"Data Drives Decisions" (FK-A034, Faisal Khan, 15 August 2026) lays out how to validate a business idea with interviews, surveys and field research before building anything. Its starting point: "I want to get into the money transfer business" is an industry statement, not a problem statement — the first question is not what sector to enter but what problem is being solved.

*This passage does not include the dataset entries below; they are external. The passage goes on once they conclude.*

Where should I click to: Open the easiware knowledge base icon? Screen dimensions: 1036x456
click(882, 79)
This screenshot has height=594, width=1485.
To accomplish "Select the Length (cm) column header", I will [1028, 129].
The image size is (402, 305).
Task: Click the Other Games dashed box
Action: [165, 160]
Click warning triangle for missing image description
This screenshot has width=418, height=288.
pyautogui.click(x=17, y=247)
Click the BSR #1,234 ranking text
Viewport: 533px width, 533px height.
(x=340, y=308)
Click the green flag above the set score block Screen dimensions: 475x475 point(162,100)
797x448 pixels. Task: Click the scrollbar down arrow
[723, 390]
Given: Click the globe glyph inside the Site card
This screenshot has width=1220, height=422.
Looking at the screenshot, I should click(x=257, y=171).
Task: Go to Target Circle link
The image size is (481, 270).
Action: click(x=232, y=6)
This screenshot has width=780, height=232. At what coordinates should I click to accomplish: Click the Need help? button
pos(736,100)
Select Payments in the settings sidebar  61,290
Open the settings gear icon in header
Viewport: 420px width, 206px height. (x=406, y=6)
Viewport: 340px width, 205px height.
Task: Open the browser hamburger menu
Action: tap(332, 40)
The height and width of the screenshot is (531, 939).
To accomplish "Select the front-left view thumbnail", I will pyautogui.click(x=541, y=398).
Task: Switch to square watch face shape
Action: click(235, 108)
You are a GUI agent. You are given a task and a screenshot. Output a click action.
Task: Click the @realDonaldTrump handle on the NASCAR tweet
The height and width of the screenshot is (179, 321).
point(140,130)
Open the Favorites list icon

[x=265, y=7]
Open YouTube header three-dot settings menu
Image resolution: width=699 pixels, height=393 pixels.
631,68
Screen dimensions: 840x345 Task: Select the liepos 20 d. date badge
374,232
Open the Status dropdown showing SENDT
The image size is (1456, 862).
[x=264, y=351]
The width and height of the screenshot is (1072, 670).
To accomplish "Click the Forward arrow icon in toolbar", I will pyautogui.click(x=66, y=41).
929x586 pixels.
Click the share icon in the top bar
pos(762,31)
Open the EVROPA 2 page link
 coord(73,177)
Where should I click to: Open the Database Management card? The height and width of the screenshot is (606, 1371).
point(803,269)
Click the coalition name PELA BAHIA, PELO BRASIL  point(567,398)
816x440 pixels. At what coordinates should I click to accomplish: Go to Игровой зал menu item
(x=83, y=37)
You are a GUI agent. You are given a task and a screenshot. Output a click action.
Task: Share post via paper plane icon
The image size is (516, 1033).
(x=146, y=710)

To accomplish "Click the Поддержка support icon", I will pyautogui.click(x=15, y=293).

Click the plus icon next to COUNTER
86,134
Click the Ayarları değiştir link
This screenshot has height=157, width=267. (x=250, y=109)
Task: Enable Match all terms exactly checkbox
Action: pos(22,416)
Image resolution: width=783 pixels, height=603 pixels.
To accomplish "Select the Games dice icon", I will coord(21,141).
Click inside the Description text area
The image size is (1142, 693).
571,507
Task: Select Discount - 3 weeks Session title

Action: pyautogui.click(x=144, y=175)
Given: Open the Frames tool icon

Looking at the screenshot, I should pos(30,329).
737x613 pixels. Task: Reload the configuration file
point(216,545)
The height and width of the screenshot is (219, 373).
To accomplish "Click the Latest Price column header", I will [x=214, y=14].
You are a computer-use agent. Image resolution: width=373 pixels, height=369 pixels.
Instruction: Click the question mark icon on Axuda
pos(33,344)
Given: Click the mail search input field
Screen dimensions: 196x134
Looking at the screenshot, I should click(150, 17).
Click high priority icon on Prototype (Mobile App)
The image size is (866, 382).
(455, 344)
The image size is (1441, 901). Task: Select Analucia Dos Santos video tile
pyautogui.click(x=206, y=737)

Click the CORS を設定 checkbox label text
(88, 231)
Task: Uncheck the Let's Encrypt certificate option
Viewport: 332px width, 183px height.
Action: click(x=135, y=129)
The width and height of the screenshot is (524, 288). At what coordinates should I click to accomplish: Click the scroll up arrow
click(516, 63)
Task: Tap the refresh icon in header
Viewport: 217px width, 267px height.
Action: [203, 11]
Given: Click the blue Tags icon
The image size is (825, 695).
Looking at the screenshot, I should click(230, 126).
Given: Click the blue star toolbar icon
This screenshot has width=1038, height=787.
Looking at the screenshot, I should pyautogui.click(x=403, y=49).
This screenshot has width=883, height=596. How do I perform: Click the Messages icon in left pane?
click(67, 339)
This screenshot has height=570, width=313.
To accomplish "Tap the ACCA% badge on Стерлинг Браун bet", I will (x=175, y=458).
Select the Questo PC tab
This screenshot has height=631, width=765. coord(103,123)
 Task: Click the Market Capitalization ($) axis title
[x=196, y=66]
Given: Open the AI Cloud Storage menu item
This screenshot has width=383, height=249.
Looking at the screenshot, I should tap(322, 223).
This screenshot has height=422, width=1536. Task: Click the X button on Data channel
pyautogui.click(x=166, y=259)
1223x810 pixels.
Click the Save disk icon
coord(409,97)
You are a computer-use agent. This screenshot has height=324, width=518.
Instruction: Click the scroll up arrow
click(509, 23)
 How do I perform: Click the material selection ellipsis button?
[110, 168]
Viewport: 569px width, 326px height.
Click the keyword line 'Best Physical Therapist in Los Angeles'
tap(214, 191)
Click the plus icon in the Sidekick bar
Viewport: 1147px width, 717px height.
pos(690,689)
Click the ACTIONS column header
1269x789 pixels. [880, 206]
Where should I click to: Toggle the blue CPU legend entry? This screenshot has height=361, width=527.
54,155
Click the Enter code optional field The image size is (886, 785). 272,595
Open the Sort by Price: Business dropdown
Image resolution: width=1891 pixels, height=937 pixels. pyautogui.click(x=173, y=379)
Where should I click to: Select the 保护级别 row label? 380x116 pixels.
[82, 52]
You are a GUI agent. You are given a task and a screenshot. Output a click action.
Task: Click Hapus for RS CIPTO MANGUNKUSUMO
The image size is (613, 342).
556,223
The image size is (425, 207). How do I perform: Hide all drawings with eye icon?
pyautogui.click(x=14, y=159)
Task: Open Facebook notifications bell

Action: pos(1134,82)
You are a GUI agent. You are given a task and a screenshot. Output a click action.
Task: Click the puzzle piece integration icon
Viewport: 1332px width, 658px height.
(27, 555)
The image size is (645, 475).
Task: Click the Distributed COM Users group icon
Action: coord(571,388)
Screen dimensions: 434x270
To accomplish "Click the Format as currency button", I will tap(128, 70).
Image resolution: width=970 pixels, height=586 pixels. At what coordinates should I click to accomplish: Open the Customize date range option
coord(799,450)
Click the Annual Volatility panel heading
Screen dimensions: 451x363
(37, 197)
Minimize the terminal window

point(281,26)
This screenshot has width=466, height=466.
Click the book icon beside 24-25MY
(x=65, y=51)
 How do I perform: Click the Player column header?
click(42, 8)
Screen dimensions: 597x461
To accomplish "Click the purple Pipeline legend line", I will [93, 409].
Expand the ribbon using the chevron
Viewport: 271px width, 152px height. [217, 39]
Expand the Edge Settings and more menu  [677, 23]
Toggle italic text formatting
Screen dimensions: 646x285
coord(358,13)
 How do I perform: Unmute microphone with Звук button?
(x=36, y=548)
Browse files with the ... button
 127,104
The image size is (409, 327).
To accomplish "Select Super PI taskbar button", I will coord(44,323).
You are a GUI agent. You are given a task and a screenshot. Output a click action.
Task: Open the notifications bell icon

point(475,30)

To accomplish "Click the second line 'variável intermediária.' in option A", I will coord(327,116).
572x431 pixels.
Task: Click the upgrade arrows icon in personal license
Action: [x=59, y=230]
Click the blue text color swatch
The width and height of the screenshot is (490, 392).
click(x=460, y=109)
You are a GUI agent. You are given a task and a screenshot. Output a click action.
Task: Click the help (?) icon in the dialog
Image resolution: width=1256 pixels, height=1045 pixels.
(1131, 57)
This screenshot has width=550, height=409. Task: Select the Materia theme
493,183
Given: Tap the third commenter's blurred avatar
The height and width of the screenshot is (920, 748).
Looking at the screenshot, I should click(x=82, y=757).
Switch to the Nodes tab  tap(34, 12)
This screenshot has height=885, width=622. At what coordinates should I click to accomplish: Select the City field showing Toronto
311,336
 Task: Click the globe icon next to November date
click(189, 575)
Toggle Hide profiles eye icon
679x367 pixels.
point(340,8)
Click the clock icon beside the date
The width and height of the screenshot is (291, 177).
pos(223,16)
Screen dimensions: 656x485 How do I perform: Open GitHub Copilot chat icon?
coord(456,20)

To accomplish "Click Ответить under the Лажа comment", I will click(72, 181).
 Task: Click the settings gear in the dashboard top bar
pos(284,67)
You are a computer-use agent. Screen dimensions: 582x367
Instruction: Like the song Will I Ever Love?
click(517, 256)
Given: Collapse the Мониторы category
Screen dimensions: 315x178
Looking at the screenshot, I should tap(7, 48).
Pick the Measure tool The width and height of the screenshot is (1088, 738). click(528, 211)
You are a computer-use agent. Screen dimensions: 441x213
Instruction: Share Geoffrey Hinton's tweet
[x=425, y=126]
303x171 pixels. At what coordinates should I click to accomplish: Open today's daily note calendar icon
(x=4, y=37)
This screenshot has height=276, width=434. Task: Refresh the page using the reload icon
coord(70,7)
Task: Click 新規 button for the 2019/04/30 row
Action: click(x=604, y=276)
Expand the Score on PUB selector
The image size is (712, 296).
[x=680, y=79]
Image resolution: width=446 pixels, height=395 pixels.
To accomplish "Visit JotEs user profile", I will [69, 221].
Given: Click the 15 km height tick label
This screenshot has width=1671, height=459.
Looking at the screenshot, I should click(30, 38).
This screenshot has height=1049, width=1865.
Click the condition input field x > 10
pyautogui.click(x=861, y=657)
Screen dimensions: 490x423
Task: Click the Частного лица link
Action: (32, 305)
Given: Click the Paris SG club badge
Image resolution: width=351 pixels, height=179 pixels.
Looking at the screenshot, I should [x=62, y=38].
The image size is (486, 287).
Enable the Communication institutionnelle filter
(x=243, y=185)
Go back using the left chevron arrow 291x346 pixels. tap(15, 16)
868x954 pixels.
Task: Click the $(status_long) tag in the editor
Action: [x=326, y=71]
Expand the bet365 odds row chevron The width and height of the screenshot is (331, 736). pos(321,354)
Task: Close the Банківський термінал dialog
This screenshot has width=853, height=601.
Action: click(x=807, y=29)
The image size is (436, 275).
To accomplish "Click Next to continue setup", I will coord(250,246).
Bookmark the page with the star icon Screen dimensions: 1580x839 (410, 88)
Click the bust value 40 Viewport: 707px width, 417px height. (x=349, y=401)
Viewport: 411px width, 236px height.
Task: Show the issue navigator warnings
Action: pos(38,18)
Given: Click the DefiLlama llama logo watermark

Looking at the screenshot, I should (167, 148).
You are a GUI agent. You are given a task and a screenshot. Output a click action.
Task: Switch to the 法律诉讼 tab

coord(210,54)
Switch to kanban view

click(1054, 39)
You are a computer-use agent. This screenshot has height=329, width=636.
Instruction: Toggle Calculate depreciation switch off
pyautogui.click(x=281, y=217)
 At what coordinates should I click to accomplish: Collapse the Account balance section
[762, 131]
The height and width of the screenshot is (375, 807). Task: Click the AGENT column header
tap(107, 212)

The paper's central discipline is not to sell during early interviews. Founders commonly explain their idea to interviewees instead of listening, which contaminates the research by telling the person what problem they should have. The document is blunt about the risk of layering AI on top of that: "if your interviews are biased, the AI will simply help you analyze biased information faster." A null result — the supposedly enormous problem doesn't surface after 15 or 20 conversations — is treated as useful information in itself, not a failure.
What the guide covers:
- Stage one: five to seven unstructured conversations of about fifteen minutes each, with people who actually perform the activity, not friends likely to agree
- Stage two: turning recurring themes into seven to fifteen neutral, trade-off-forcing questions, with roughly 35 respondents as a useful minimum and 100 better still
- Guarding against confirmation bias by actively hunting for evidence that would kill the idea
- Segmenting results by amount sent, payout method or corridor, since overall percentages hide the real signal
- Stage three: taking the research offline, because what people say they do and what they actually do often differ
- Recognizing a "Problem B" that emerges instead of the original idea, and following the evidence rather than ignoring it
The stated payoff: it is far cheaper to change direction after ten interviews than after twelve months of software development. The endpoint is a problem statable in one or two sentences — only then does the product, business model and licensing strategy get decided.